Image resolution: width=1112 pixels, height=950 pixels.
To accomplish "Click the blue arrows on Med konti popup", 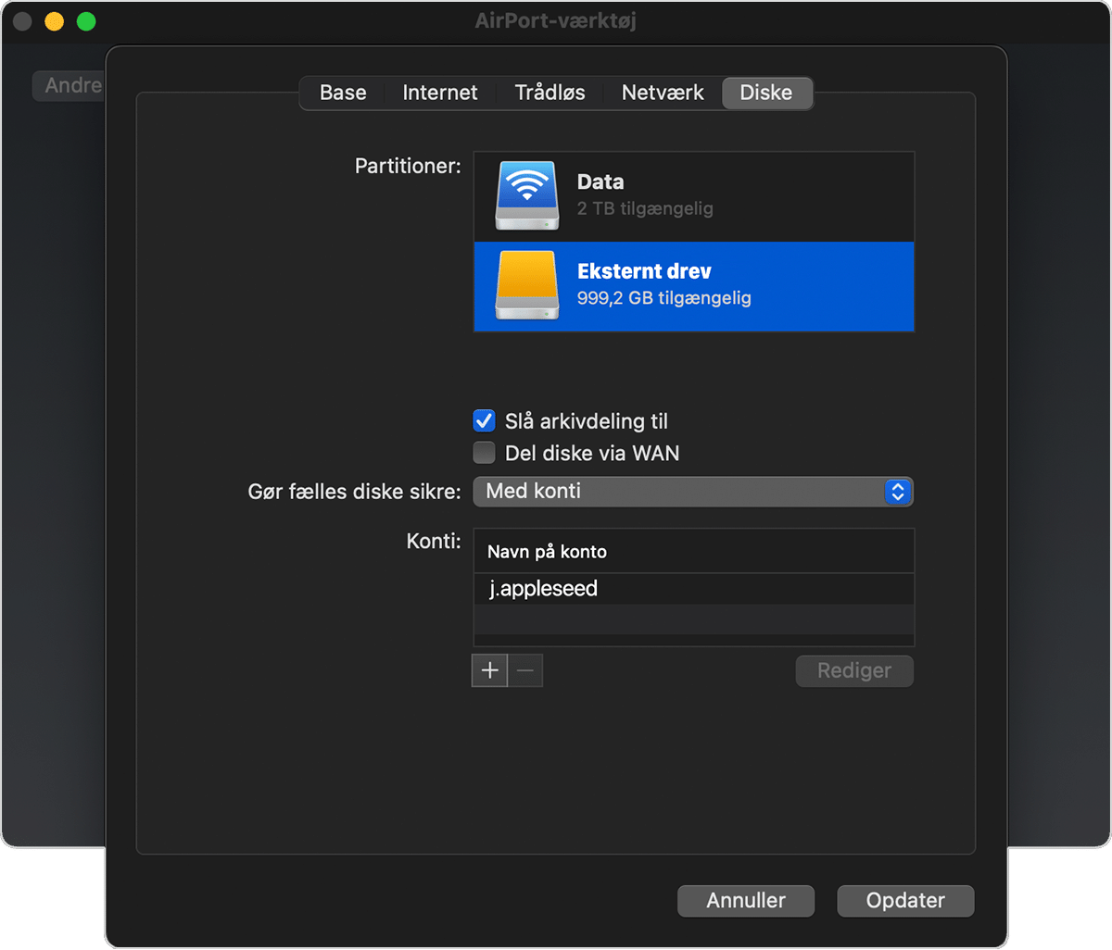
* * *
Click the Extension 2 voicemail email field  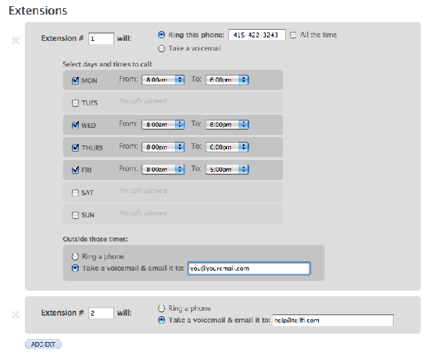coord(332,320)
--
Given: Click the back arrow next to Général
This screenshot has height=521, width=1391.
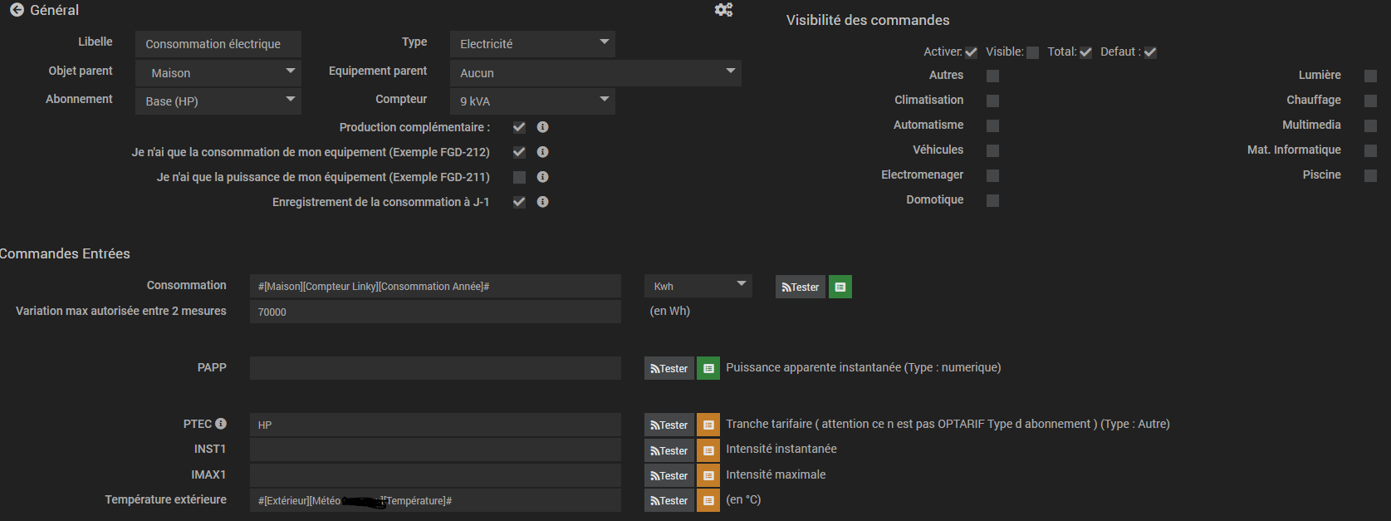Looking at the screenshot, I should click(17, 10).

# Exercise
Above, find the line with "Image resolution: width=1112"; copy it and every line down to the line with "the blue arrows", exactly and both included, but no pictures.

# Solution to the problem
Image resolution: width=1112 pixels, height=950 pixels.
To accomplish "Click the blue arrows on Med konti popup", 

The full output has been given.